- James Everett Dutschke pleaded guilty in ricin case
- He was accused of making ricin, sending it in letters to Obama, a senator and a judge
- Authorities say Dutschke concocted elaborate ploy
A 41-year-old Mississippi man pleaded guilty Friday in federal court months after being accused of developing ricin and sending the dangerous substance in letters to President Barack Obama and others, the U.S. Department of Justice announced.
According to a plea agreement, James Everett Dutschke is expected to be sentenced to 25 years in prison. The Tupelo resident will be sentenced in by U.S. District Judge Sharion Aycock in about 60 days.
CNN first learned of Dutschke's plea via Twitter.
Dutschke was arrested on April 27, 2013, and charged with possession and use of a biological agent as a weapon.
The agreement wraps up a bizarre case that began when federal investigators first arrested another man -- an Elvis impersonator named Paul Kevin Curtis -- for allegedly sending letters containing ricin to Obama, Sen. Roger Wicker, R-Mississippi; and Sadie Holland, a judge in Lee County.
Ricin is a deadly toxin derived from castor beans that has no known antidote.
The letters to Wicker and Obama were stopped at a government mail-screening facility after initial tests indicated the presence of the deadly poison ricin. The one sent to Holland did not cause any illness.
Even so, the case -- which came on the heels of the Boston Marathon bombings -- spurred anxieties around the country about such biological attacks. In a way, it recalls the days after the September 11, 2001, terrorist attacks when U.S. senators and journalists were sent anthrax-laced letters.
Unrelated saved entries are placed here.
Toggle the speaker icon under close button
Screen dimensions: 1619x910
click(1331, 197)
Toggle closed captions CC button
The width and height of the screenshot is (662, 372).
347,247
Authorities cleared Curtis after his attorney, Christi McCoy, told authorities that she believed her client was framed, possibly by Dutschke.
In fact, FBI agents were searching Dutschke's home and the studio where he practiced martial arts as Curtis walked out of jail. At the time, Dutschke told CNN affiliate WMC-TV that he was cooperating with the FBI and had nothing to do with the letters.
"I had absolutely nothing to do with those letters," he said at the time.
Friday's plea shows that was not true.
The Justice Department said, in its press release Friday, that Dutschke concocted and carried out the elaborate ploy -- including buying castor beans or seeds to make ricin via eBay -- then making the toxin and enclosing it in the three letters.
Each of the letters had a Memphis, Tennessee, postmark and no return address. They read, in part: "To see a wrong and not expose it, is to become a silent partner to its continuance."
They were signed "I am KC and I approve this message," a source told CNN.